**Problem to solve:** Some lines of these records may hold the word "target"; state how many, using only the number.

**Supplied material:**
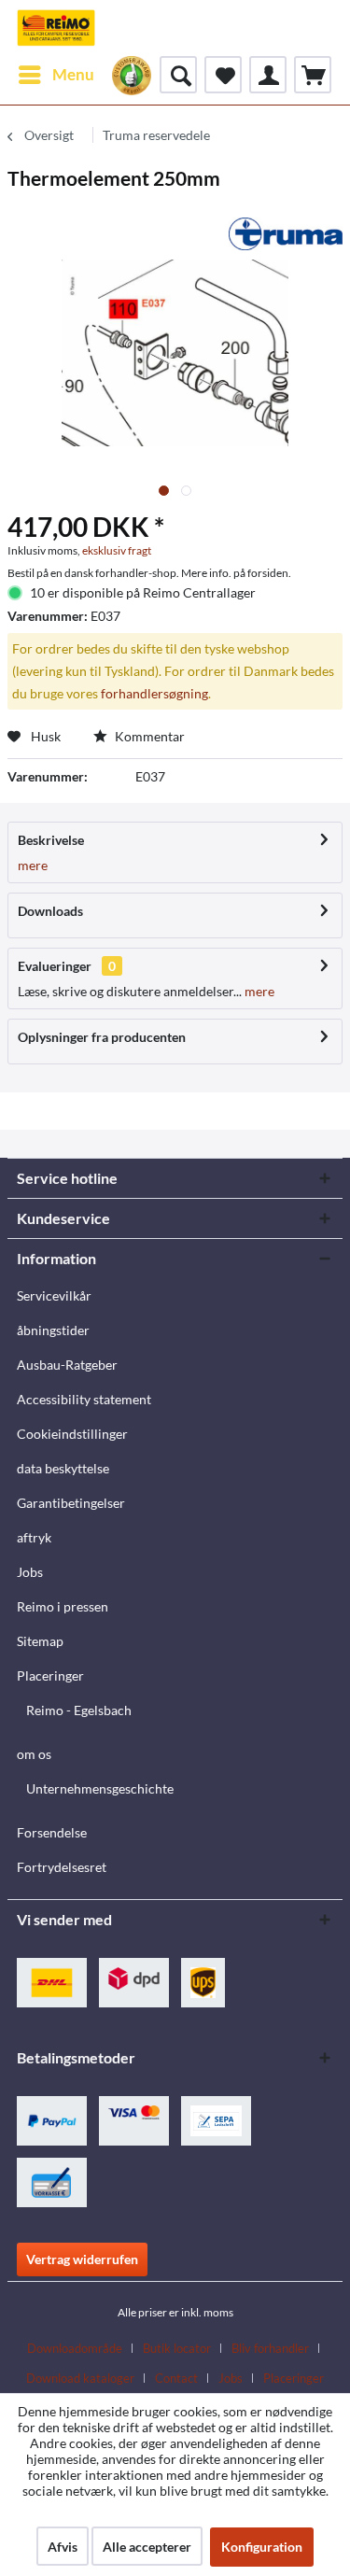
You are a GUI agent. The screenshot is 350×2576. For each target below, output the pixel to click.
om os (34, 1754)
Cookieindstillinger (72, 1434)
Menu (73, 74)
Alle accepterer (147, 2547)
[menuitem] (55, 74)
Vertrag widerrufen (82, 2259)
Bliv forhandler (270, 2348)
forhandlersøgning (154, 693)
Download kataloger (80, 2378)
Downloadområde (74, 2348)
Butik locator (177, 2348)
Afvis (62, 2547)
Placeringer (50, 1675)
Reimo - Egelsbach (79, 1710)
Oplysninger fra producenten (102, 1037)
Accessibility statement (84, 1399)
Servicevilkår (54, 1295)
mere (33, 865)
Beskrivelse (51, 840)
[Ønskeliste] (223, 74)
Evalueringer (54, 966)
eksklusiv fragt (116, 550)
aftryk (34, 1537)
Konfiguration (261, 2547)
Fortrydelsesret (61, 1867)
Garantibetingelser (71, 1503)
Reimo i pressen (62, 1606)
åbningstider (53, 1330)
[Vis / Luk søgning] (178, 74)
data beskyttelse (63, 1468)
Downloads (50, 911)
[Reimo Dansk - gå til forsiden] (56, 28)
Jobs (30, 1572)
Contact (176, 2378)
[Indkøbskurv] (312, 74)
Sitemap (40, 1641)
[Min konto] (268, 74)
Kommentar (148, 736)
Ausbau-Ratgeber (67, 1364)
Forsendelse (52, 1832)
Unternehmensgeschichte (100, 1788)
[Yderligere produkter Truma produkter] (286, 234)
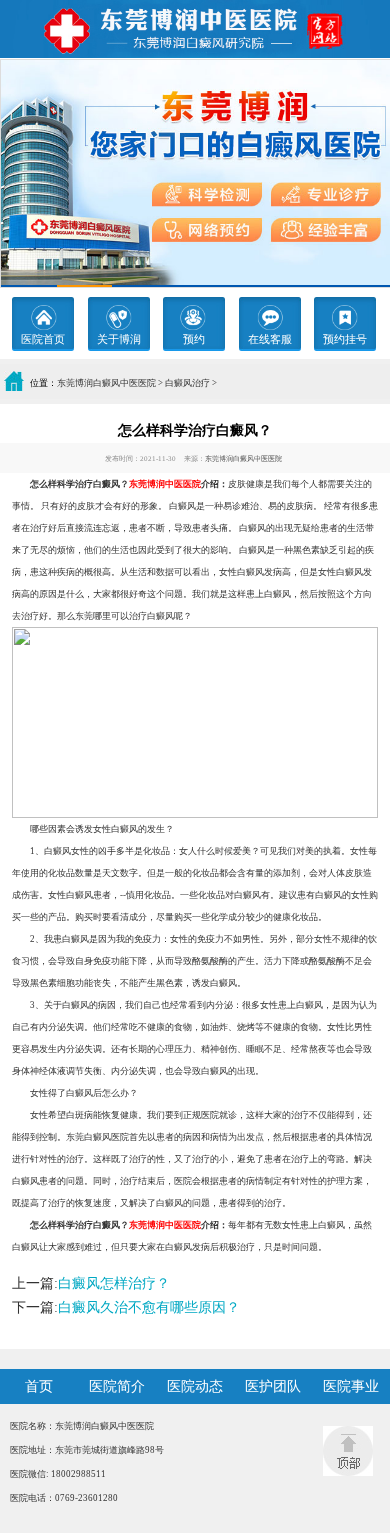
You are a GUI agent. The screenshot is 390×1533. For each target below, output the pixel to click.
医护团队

**Answer box:** 2